Your instructions:
Beginning with the line that includes "The height and" and ending with the last line of the entries below, set down each line exactly; include no pictures.

Provided data:
┏━━

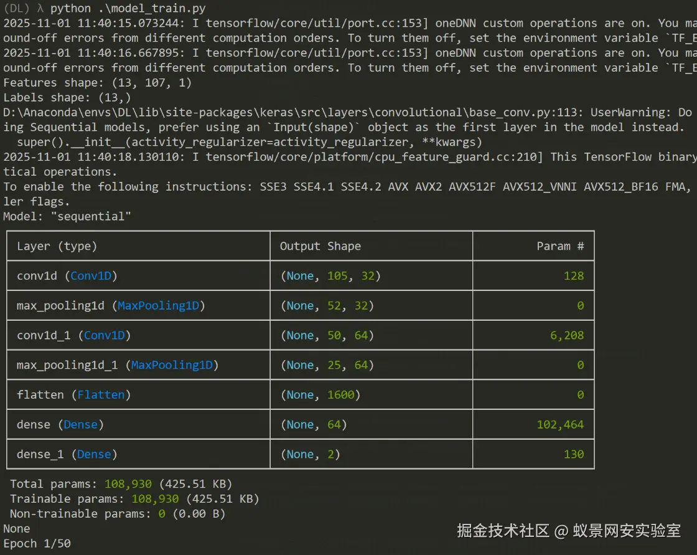697x555 pixels.
Task: Click the 掘金技术社区 watermark text
Action: (x=503, y=531)
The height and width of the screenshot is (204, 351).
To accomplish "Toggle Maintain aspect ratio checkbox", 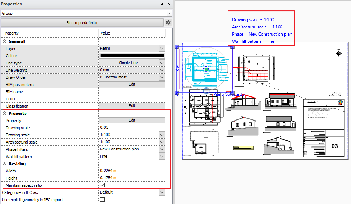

┗━━

Written solution:
The height and width of the screenshot is (204, 351).
To accomplish "Toggle Maintain aspect ratio checkbox", 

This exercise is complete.